GLEIF suggests that improved and standardized legal entity identification using the Legal Entity Identifier (LEI) can reverse this trend and help to create an efficient, secure and transparent financial ecosystem for all. As suggested in the report of the International Finance Corporation (IFC) of the World Bank, encouraging emerging market banking customers to obtain LEIs would further support banks’ capacity for CDD and AML/CFT. The LEI, a globally recognized standard for entity identification, can help to overcome the informality gap in some developing countries, where local systems for entity identification are not easily accessible, may not be transparent, and sometimes lack quality standards. Equipping the entities in these countries with the LEI could help them to access cross-border payments, credit facilities, and supply chains without identity restrictions. It would also enable clear communication and information sharing between all involved parties – respondent banks, correspondent banks, and supervisory authorities. Therefore, contributing to a secure financial ecosystem where all involved parties are clearly identified and verified.

The European Commission already recognized the value of the LEI in the proposed AML Regulation and Transfer of Funds Regulation (recast 2015) for identifying legal entities, where applicable. Using the LEI consistently across borders can reduce errors related to language ambiguity, human interpretation, and manual intervention.
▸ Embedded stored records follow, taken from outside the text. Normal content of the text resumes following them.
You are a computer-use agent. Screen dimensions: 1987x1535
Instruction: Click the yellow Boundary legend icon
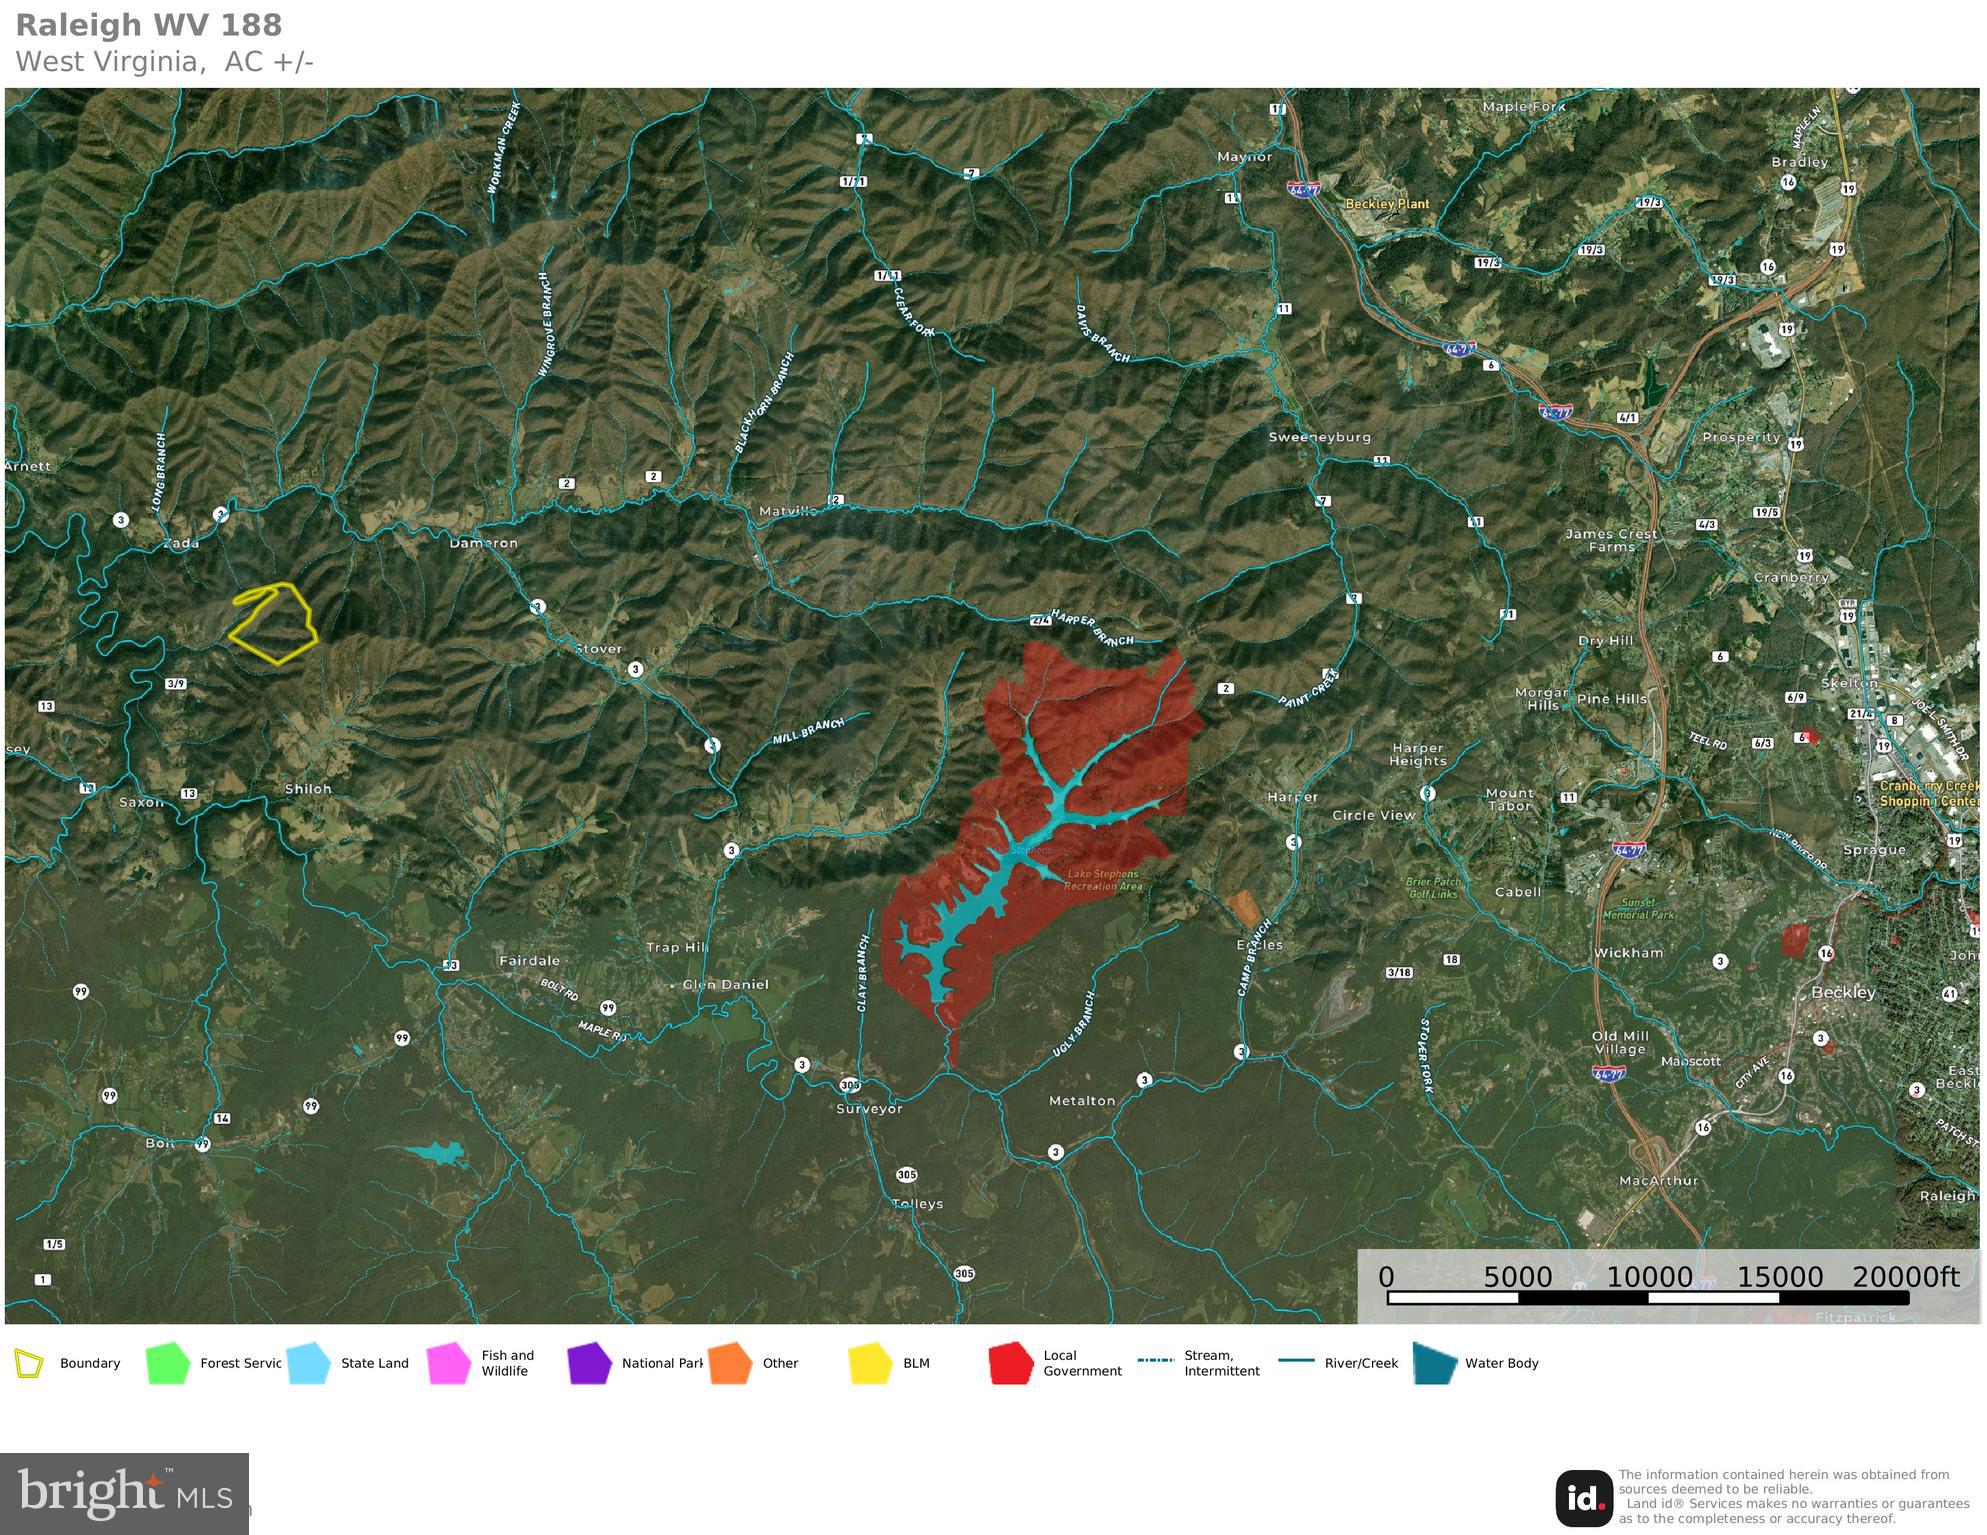point(29,1364)
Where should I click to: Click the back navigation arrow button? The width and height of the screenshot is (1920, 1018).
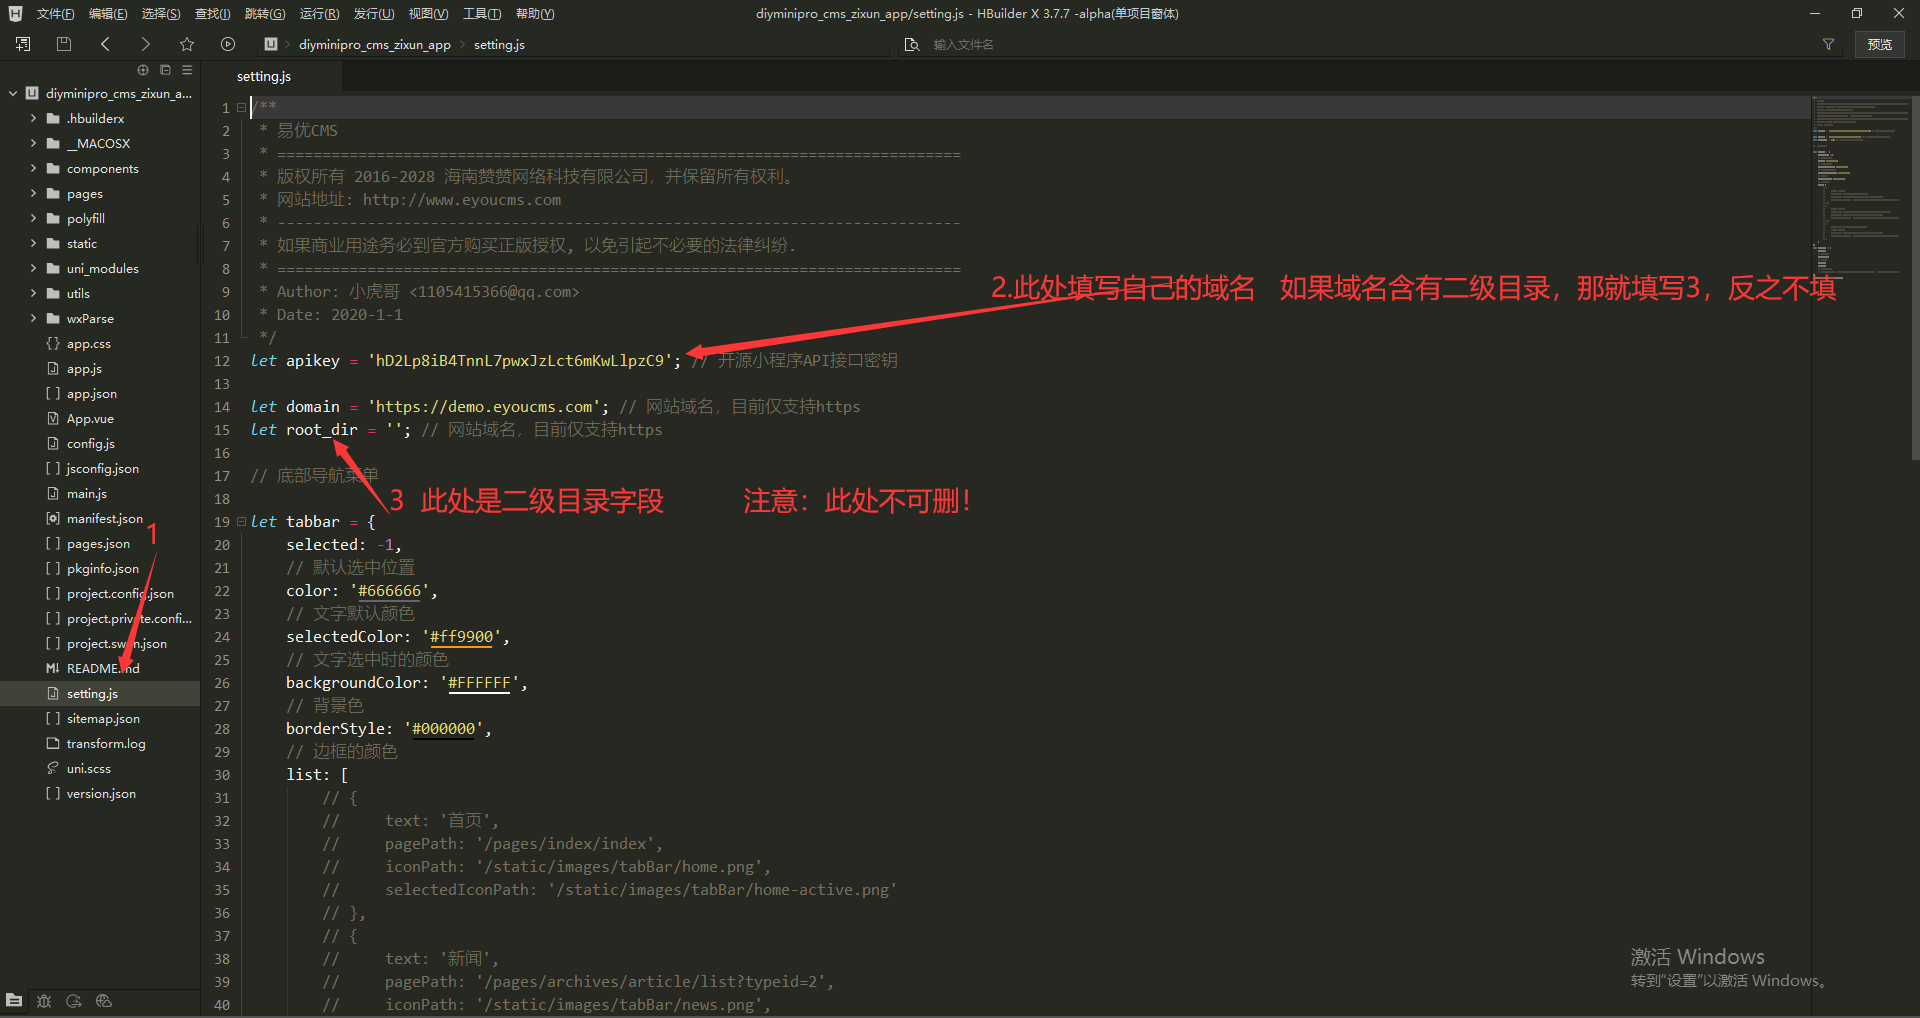[105, 44]
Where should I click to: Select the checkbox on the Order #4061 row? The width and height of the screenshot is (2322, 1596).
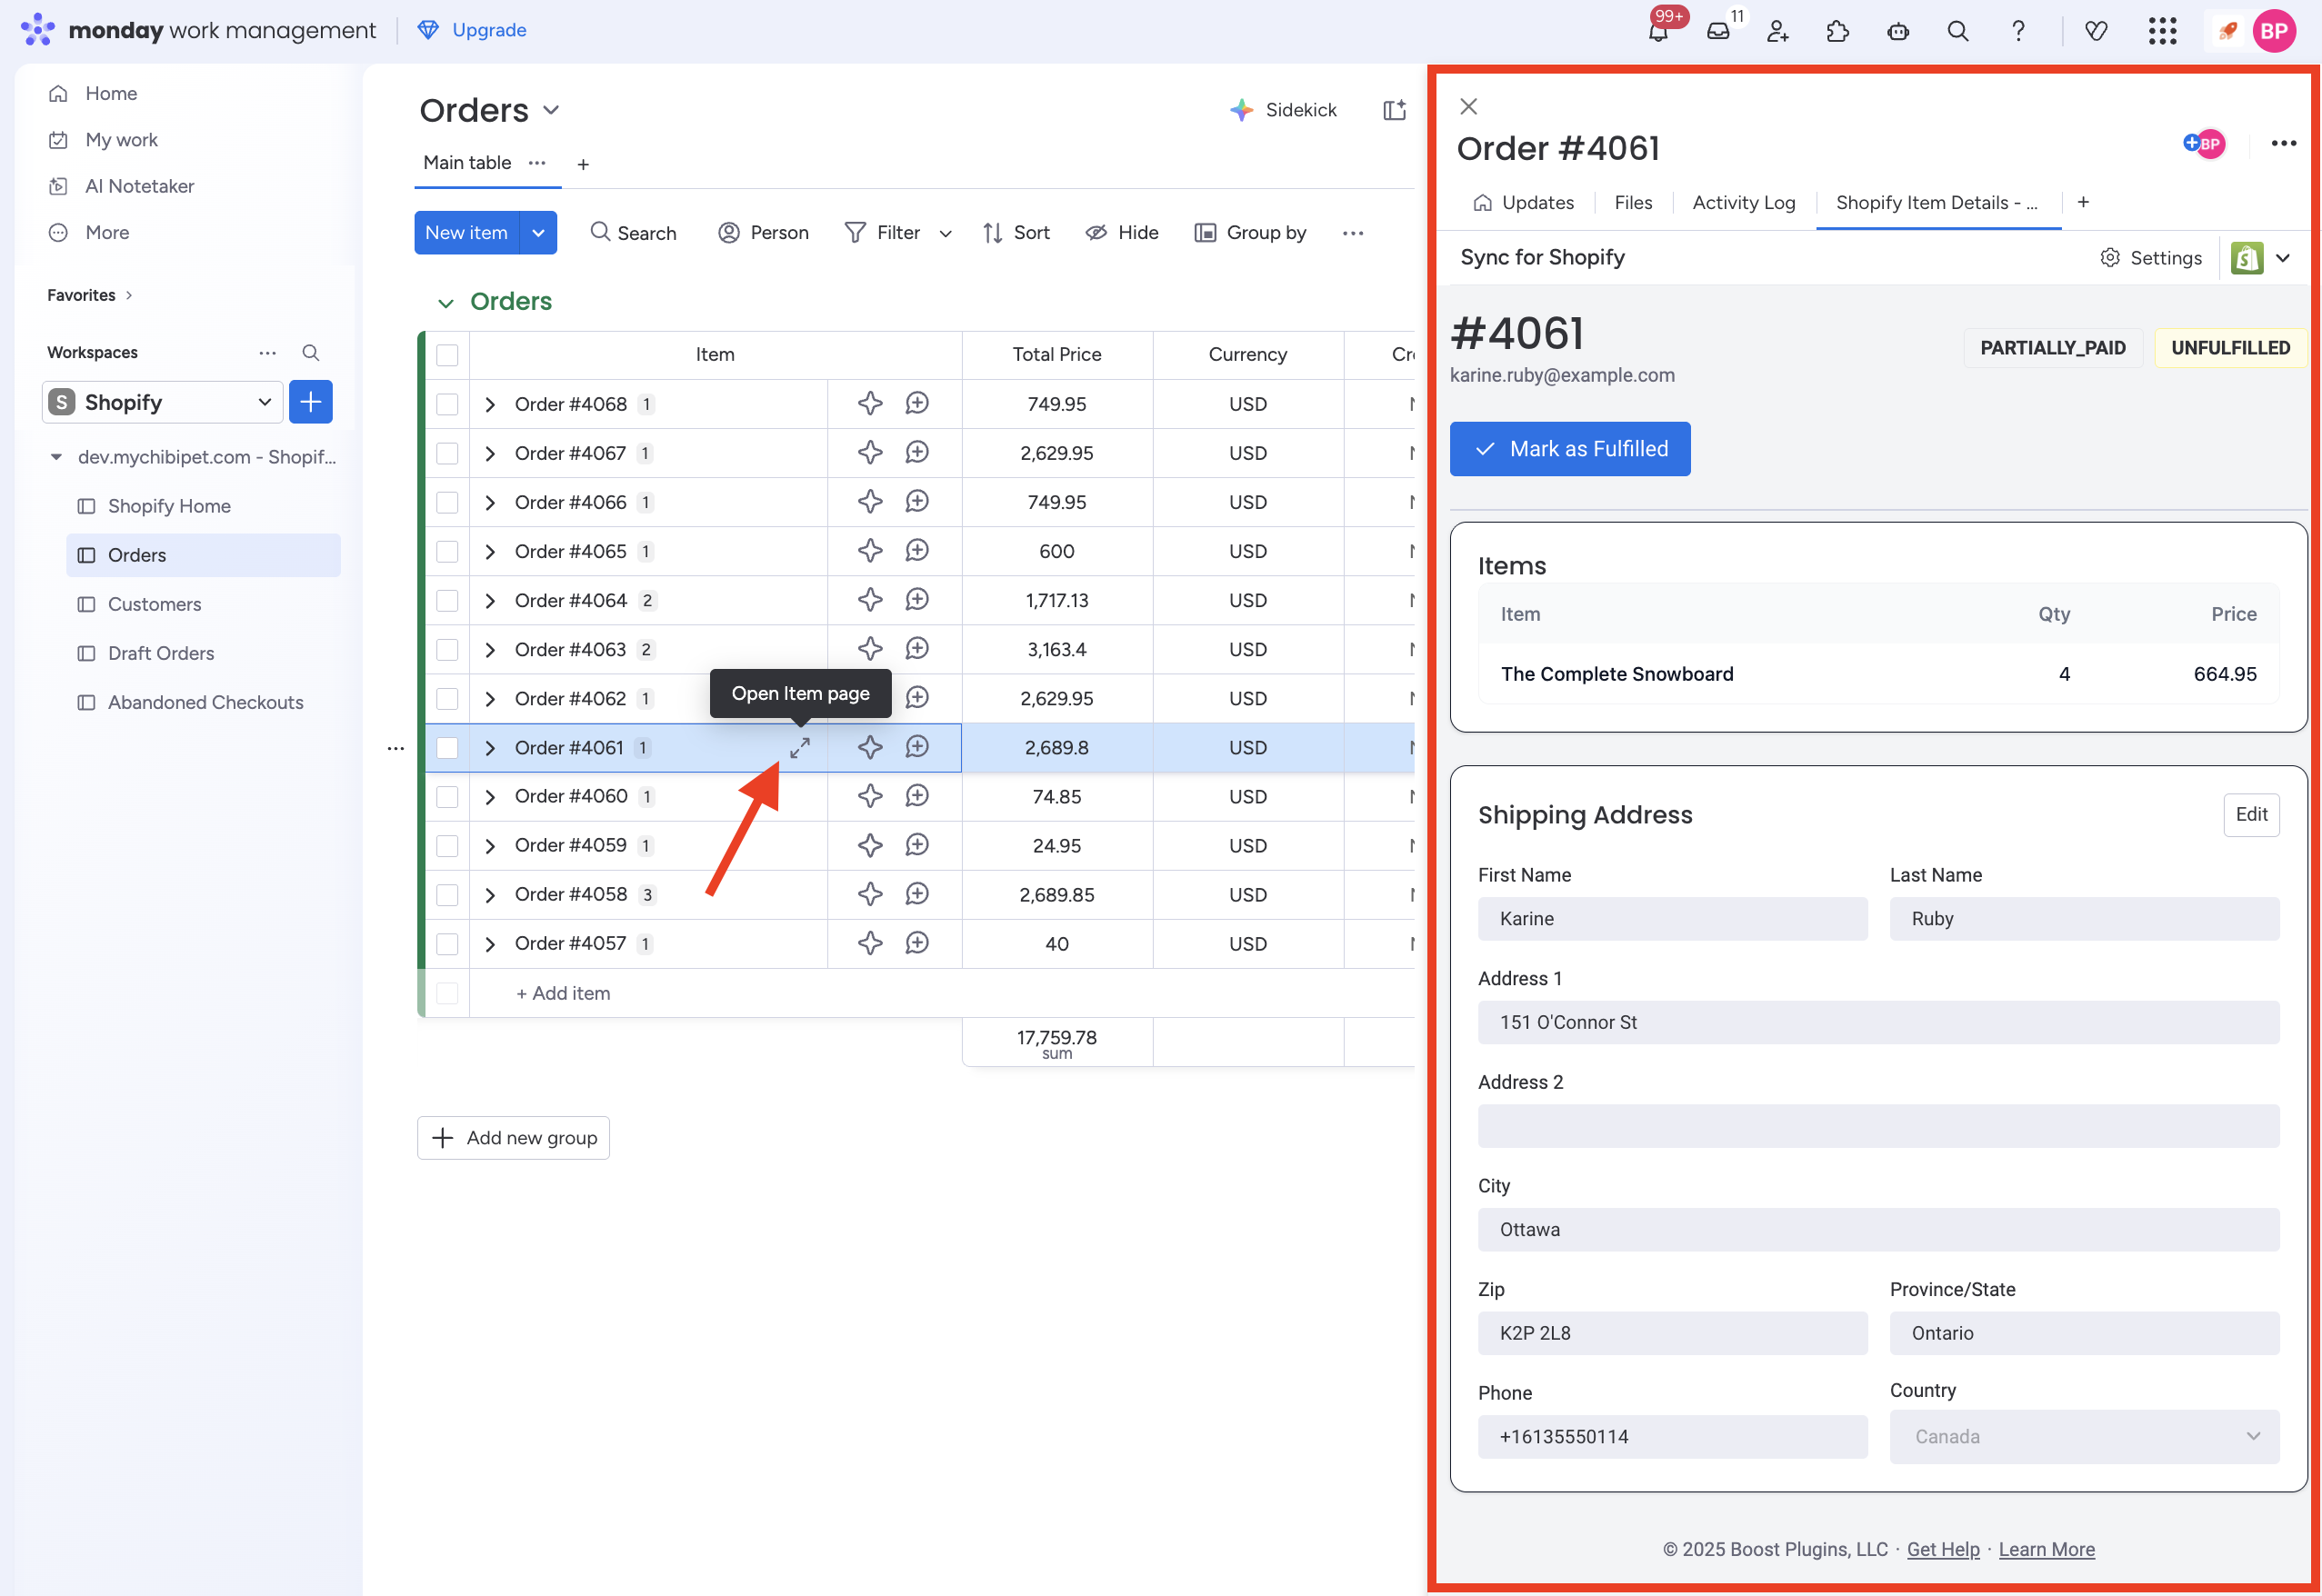(447, 747)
Moreover, the Financial Stability Board (FSB) has put its full weight behind a landmark recommendation that the LEI should be widely adopted across the global payments ecosystem. FSB called FSB member jurisdictions, national and regional regulatory authorities, global standards-setting bodies and international organizations with authority in the financial, banking, and payments space to drive forward LEI references in their work. The report also recommends guidance and further outreach on the use of the LEI as a standardized identifier for sanctions lists and as the primary means of identification for legal entity customers or beneficiaries, with specific reference to customer due diligence and wire transfers. By helping to make these transactions faster, cheaper, more transparent, and more inclusive, while maintaining their safety and security, the LEI has been deemed by the FSB to support the goals of the G20 roadmap. Given the Union’s membership in the FSB, GLEIF suggests the recommendations to FSB member jurisdictions may be particularly interesting.

Therefore, GLEIF suggests that EBA has the opportunity to future-proof its Guidleines within its remit under the Directive (EU) 2015/849 and add the LEI of the NPO, where applicable, as part of the basic information in Annex in the proposed Guidelines. Where applicable indicates where the NPO already has an LEI. As the global population of LEI increases with further mandates such as the EU AML Regulation and activity related to the FSB’s cross-border payments work , EBA could consider adding the LEI as a full requirement for customer due diligence. Extensive and cross-border use of the LEI both in wire transfer and sanctions screening will allow an interoperable, efficient and inclusive financial ecosystem where the unintended consequences of de-risking can be avoided.